D-BOARD has addressed this global issue in a new and innovative way, providing real solutions to a real-life problem. D-BOARD has allowed the leading academic groups and SMEs working on OA biomarkers in Europe to join forces in order to tackle this problem. We have been successful with several subsequent EU grant applications and D-BOARD consortium partners will continue to pursue commercial opportunities within Europe, giving the EU an advantage over our competitors. Delivery “combination biomarkers” and early diagnostic tests and products for OA is an ongoing effort.

The biomarker discovery strategy proposed in D-BOARD has also facilitated the drug discovery process for OA by enhancing the ability to detect the disease process prior to the onset of the main symptoms (i.e. pain and loss of joint function) and supporting therapeutic interventions to slow or stop the disease process and allow the joint to heal and repair

Linking new biomarkers to clinical endpoints will support their use as surrogate biomarkers. Such markers will facilitate, drug discovery and development, post approval and regulatory decision-making. This area needs additional support from the European Commission and other funding agencies to synergise the activities of the European Medicines Agency (EMA), the US Food and Drug Administration (FDA) and the US National Institutes of Health (NIH).

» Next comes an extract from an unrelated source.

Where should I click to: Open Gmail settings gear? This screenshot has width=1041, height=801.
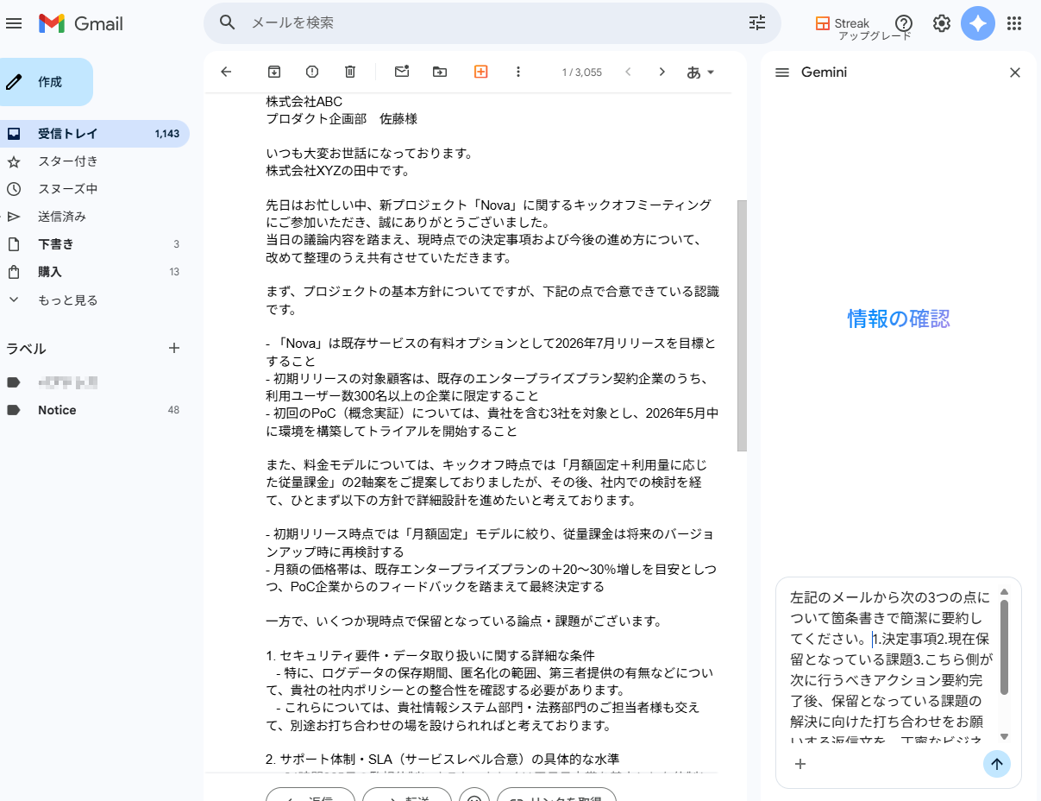click(x=941, y=23)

In the meantime, OA and joint damage following injuries are still diagnosed radiographically when the clinical signs of pain and loss of mobility have already appeared. This is unfortunate and outdated. Current management strategies for OA primarily involve symptomatic pain relief but there is emerging evidence to suggest that many painkillers are ineffective and cause additional harm by increasing the chances of adverse effects in the cardiovascular system. Pharmacotherapy with conventional drugs does not influence disease progression and can be associated with significant side effects. Therefore, the acute need for alternative remedies for OA and novel biomarkers is still strongly felt. New OA biomarkers will help us diagnose the disease earlier and more effectively, understand the different phenotypes of OA and make drug discovery more efficient. We would like to thank the European Commission for their financial support and for making the D-BOARD project possible.